UK's chief scientific adviser: Coronavirus will become endemic

Sir Patrick Vallance has almost $1m invested in a company producing a Covid vaccine, but still says it's wrong to rely on one.

Y Rabinovitz ,

Covid-19 vaccine (illustrative)
Covid-19 vaccine (illustrative)
iStock

The UK’s chief scientific adviser, Sir Patrick Vallance, has poured cold water on the idea of a total cure for the novel coronavirus hovering somewhere on the horizon, telling senior government figures this week that, “It’s unlikely we will end up with a vaccine that completely stops infection. This is something we’re going to need to manage.”

Quoted in The Telegraph, Sir Patrick, who has been at the forefront of Britain’s struggle to contain the coronavirus since early spring, insisted further that the “notion of eliminating Covid is not right.” He pointed out that at the present stage of vaccine research, there is no evidence that any of the substances being tested can actually prevent infection; the most they have shown is that they can provoke an immune response. “We will know [if they can prevent infection] over the next few months,” he said. “And at that point, we’ll also have some clearer idea on the safety profile of these vaccines” being developed.

Nonetheless, he was adamant that relying on a vaccine to save the day was unrealistic and irresponsible. “It’s worth reflecting that there’s only one human disease that’s been truly eradicated, and that’s from the highly effective vaccine to smallpox,” he told MPs and members of the House of Lords. “It’s a very difficult thing to do. It’s likely this disease will circulate and be[come] endemic … but as management becomes better … this starts to look more like annual flu than anything else.”

Vallance’s comments are particularly significant considering his background – although he has a distinguished career in research behind him, he has also worked in drug development, and was the president of R&D at GlaxoSmithKline (GSK) between 2012 and 2017. In fact, he still has a huge shareholding in GSK, estimated at around £600,000 ($777,000), and therefore a vested interest not just in the general success of the company, but also in its successful development and marketing of the Covid-19 vaccine it is currently developing in partnership with Sanofi. GSK’s share price rose by almost two percent after it announced the partnership, and it has already finalized deals with both the UK and the US governments to supply them with hundreds of millions of vaccine doses.

Vallance has consistently been unafraid to present what he sees as the unvarnished truth, while conceding that the science is always advancing and developing and that the amount of data available for analysis is still far from sufficient in order to make accurate predictions. Back in March, he was one of the most prominent figures in the UK calling for “some kind of herd immunity, so that more people are immune to this disease.” He estimated then that “about sixty percent” of the population would have to be infected to reach this goal, and freely admitted that the death toll could be considerable – “this is a nasty disease,” he said, making no attempt to paint a rosy picture.
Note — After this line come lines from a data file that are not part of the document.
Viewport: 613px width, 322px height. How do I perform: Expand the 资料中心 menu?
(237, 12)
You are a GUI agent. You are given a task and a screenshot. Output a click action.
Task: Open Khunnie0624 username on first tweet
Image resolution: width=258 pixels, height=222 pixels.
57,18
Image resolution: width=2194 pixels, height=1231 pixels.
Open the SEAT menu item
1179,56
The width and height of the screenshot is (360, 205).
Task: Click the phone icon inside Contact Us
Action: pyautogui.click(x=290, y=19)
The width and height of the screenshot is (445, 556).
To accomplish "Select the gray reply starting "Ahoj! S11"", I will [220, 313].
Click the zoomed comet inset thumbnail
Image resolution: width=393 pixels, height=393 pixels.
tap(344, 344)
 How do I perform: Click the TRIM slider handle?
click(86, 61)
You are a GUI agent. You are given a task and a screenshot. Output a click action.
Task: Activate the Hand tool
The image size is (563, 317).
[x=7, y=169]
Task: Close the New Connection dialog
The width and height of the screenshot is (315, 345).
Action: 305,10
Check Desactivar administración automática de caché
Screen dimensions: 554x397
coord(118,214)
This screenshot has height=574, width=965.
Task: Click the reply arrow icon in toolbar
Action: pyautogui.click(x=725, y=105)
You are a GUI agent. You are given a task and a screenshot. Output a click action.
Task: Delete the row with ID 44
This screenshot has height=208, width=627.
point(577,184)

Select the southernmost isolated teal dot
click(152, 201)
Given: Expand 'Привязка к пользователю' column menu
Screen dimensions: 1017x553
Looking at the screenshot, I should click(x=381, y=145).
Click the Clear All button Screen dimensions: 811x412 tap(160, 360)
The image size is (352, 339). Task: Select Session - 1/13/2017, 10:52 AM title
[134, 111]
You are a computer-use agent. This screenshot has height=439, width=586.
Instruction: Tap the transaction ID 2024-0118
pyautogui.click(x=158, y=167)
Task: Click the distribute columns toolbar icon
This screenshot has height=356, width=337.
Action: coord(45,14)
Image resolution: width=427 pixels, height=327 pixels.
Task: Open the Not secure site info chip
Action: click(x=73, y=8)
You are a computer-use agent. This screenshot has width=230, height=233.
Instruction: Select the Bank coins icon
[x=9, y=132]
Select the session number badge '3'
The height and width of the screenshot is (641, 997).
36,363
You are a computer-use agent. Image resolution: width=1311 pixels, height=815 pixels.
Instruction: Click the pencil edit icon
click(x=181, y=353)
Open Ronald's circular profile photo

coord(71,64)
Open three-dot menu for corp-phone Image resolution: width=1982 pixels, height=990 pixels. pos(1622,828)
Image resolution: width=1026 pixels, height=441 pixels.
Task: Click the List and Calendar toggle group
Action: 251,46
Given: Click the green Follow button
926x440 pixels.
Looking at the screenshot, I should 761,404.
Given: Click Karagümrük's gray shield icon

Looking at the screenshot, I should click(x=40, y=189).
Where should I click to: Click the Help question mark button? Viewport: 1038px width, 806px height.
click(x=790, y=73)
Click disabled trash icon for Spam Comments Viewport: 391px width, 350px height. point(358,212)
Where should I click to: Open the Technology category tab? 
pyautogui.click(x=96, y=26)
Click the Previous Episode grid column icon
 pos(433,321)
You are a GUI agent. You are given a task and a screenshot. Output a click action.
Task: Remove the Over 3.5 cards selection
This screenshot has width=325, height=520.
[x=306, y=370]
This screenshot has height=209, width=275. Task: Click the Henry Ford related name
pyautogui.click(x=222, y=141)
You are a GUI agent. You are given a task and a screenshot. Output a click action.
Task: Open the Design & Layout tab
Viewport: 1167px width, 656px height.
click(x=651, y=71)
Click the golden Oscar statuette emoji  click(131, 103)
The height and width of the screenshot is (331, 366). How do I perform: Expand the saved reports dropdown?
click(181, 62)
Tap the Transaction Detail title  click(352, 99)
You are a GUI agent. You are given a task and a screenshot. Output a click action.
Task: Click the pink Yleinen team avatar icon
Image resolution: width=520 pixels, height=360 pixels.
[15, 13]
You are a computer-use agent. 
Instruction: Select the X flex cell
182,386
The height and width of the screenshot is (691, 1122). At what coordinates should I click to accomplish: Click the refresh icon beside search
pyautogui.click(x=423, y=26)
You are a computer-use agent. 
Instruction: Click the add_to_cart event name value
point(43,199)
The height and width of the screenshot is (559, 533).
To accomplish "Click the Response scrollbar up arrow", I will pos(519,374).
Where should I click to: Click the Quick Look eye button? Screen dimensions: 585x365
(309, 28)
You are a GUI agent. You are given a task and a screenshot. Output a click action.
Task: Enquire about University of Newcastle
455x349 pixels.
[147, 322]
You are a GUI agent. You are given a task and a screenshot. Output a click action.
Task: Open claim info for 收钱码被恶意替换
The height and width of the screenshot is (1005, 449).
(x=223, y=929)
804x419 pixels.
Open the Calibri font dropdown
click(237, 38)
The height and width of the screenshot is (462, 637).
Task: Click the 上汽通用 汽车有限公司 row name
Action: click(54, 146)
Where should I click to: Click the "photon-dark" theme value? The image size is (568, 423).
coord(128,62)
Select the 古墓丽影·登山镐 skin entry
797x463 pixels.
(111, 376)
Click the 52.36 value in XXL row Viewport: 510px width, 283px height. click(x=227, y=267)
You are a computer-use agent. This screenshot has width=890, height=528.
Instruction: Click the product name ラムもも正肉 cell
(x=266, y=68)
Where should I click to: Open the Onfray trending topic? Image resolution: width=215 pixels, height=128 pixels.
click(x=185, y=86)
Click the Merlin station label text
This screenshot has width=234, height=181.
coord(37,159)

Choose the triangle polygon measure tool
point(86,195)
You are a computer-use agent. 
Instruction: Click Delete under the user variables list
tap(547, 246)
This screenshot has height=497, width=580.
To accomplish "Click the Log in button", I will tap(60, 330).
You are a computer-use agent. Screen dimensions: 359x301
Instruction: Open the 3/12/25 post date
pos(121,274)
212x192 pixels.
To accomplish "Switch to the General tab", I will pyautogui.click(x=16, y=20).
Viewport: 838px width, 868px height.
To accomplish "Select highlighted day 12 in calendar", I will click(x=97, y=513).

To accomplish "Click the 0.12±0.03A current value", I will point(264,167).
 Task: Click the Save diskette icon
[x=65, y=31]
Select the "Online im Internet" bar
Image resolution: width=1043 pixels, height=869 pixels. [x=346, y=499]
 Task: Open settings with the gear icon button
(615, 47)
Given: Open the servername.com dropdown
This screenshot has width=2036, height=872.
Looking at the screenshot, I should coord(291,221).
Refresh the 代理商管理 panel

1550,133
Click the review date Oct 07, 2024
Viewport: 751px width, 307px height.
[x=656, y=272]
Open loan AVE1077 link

However, his position is also tempered by the claim, backed up by research, that “an antibody response is likely in most people. It is likely to provide some form of immune protection … experience from other coronaviruses suggests that it may last for one, two, or three years.” He added that the vast majority of those who contracted the disease only suffered mild symptoms, or were entirely asymptomatic.

In a tacit nod to the limitations of science on impacting public policy, however, he admitted that, “Allowing many people to catch Covid to create widespread immunity was never [the government’s stated] aim and never could have been with a committee comprised of many doctors who have spent their lives dedicated to improving health.” Translated, one could apply the sentiments to any Western government: “We will pretend we can conquer this disease, because to admit we can’t would be professional suicide.”